[[ Records supplied, beginning ]]

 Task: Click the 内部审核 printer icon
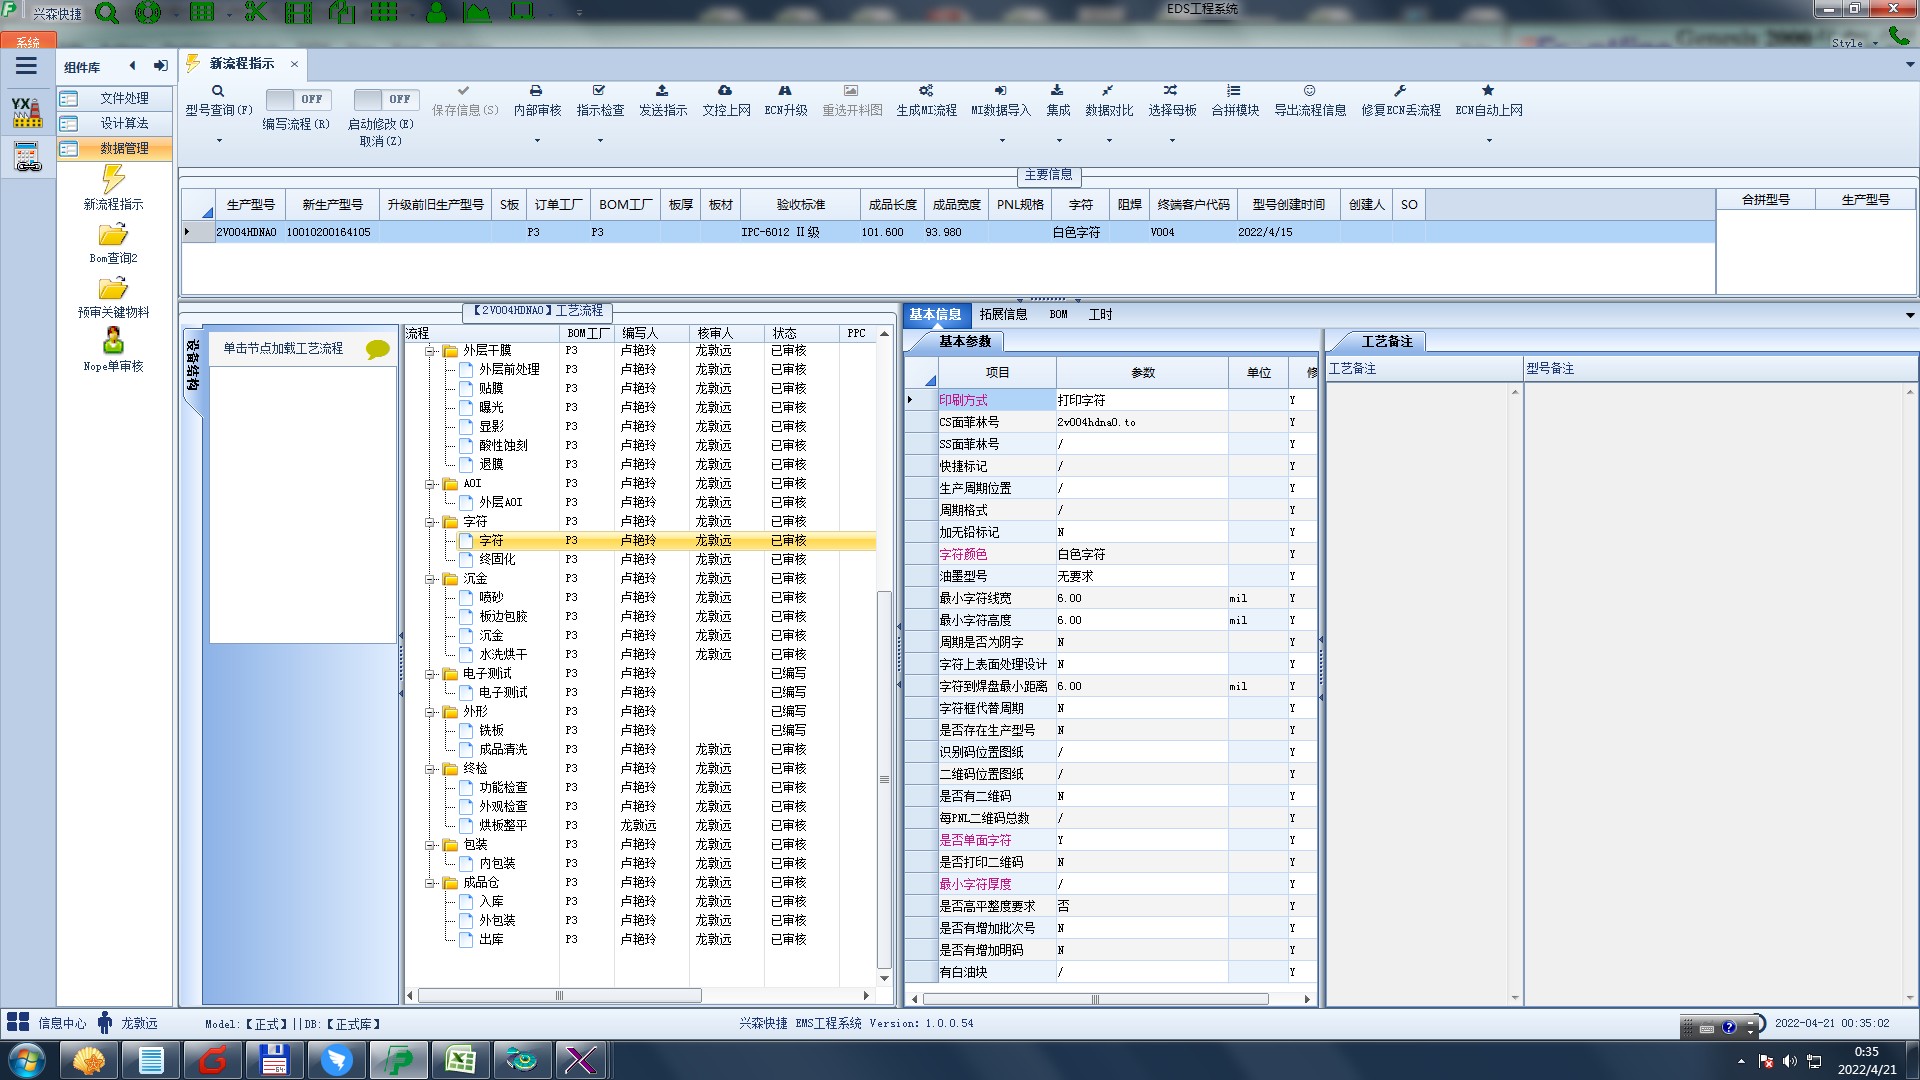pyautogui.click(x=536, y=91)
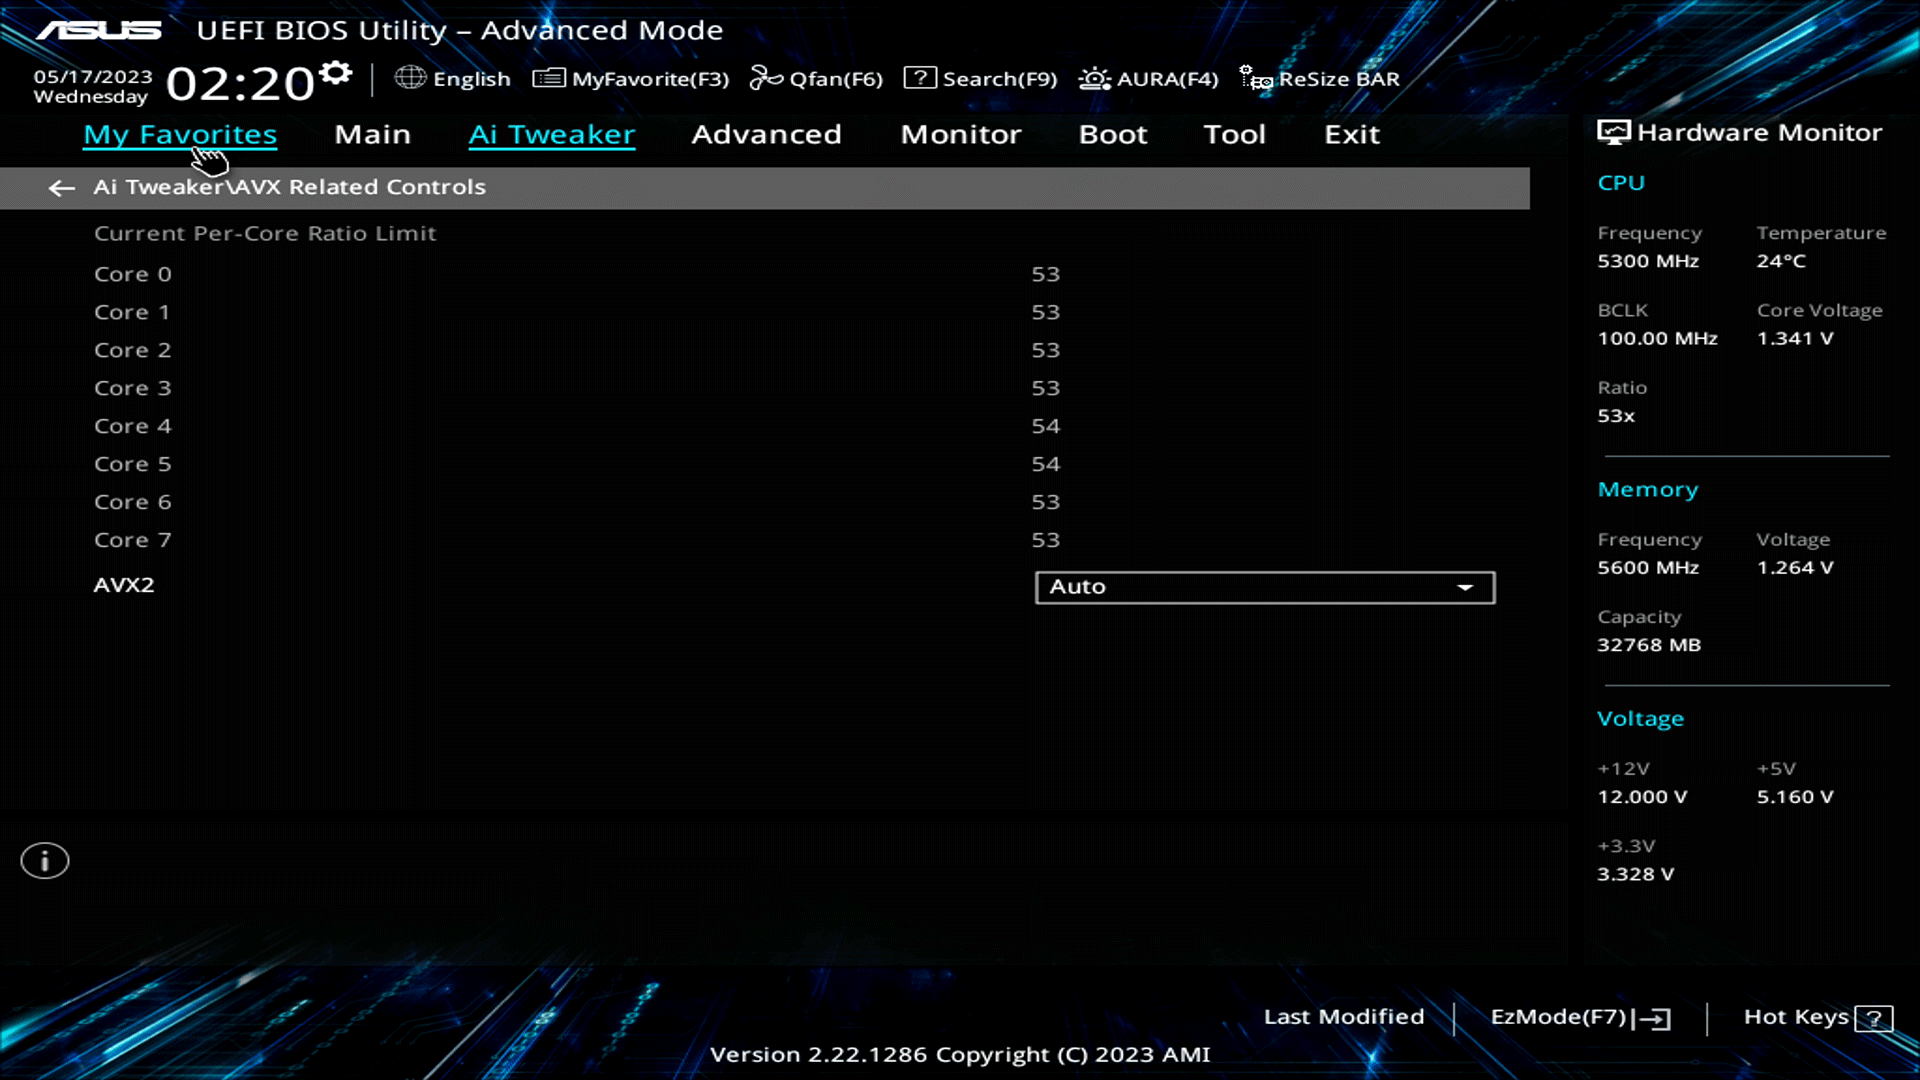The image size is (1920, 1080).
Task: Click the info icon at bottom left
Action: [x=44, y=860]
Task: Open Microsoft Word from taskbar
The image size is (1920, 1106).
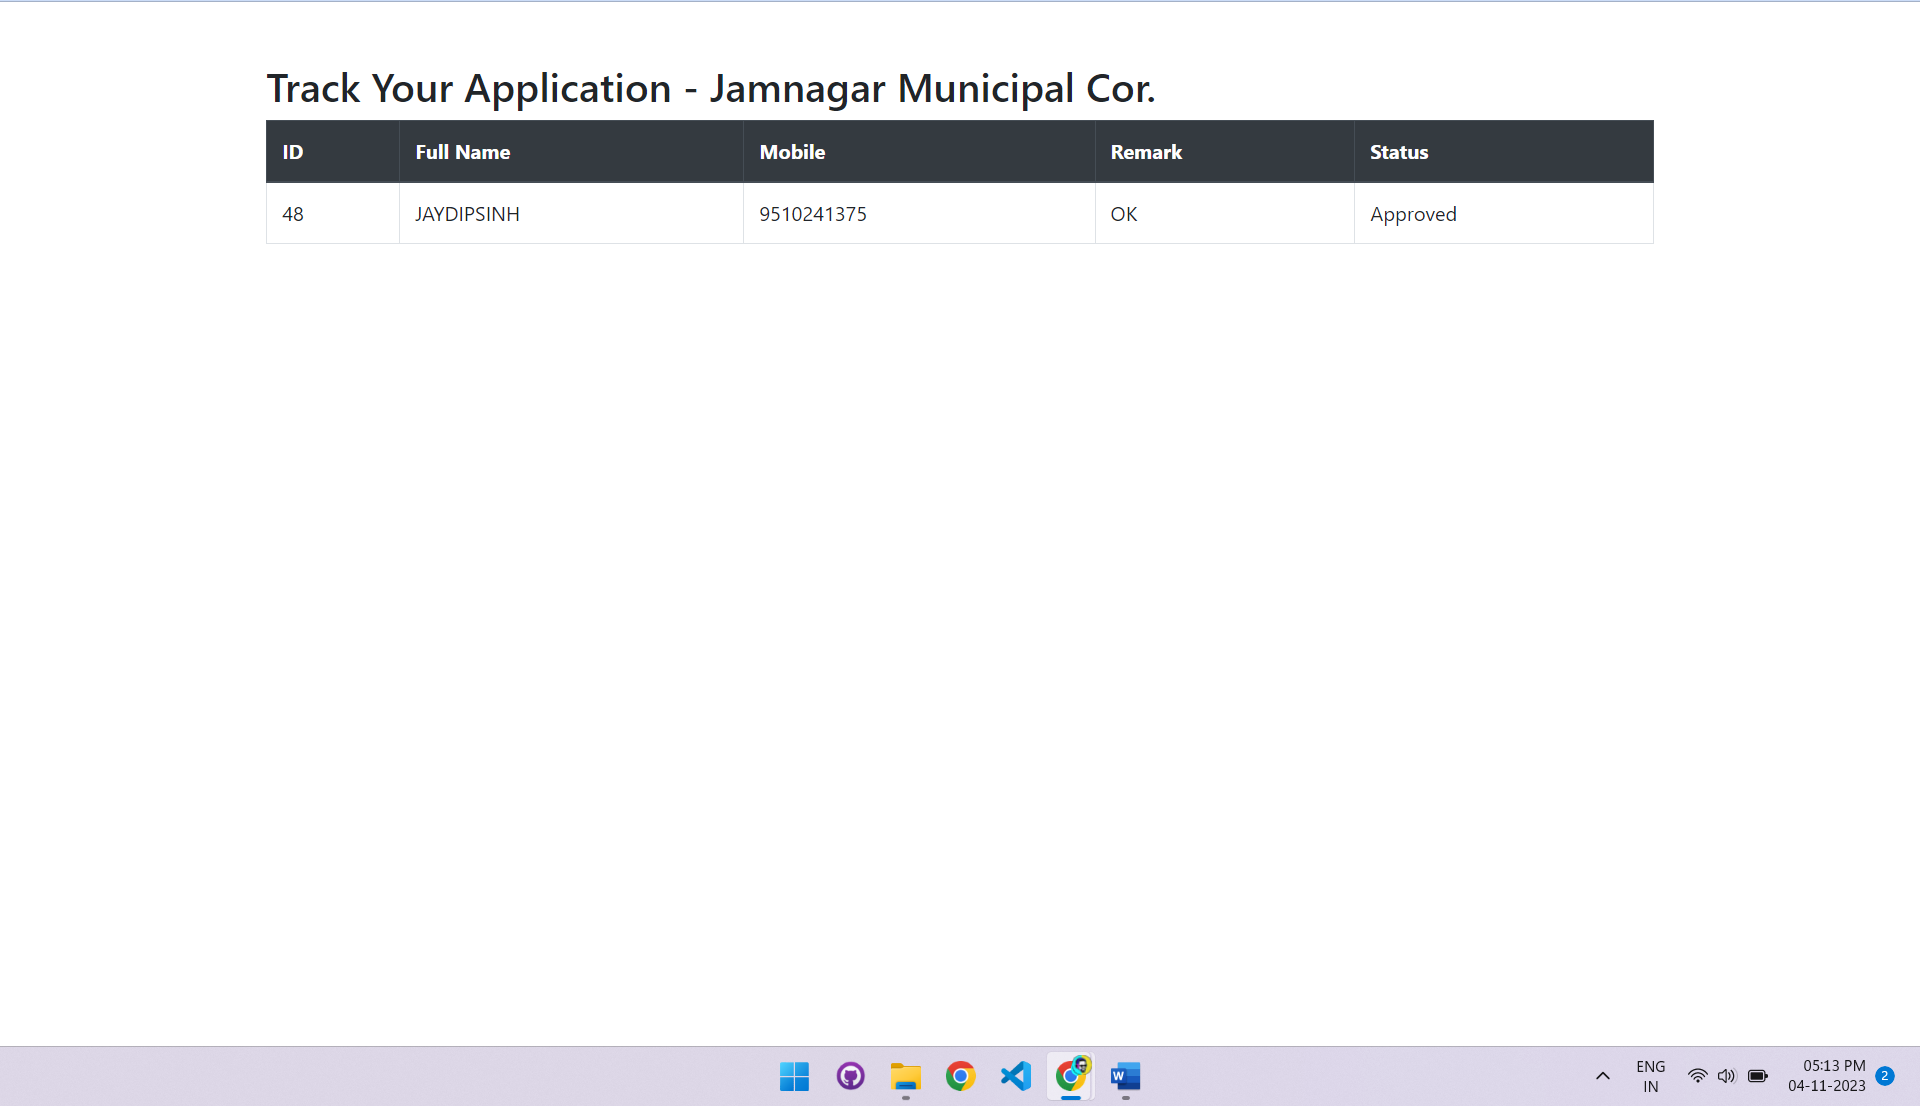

[[ Records supplied, end ]]

What is expected: Please print the entries shown above again, exactly, and skip the pictures.

Your response:
 Task: Click the 内部审核 printer icon
pyautogui.click(x=536, y=91)
The image size is (1920, 1080).
Task: Click the info icon at bottom left
Action: [x=44, y=860]
Task: Open Microsoft Word from taskbar
The image size is (1920, 1106).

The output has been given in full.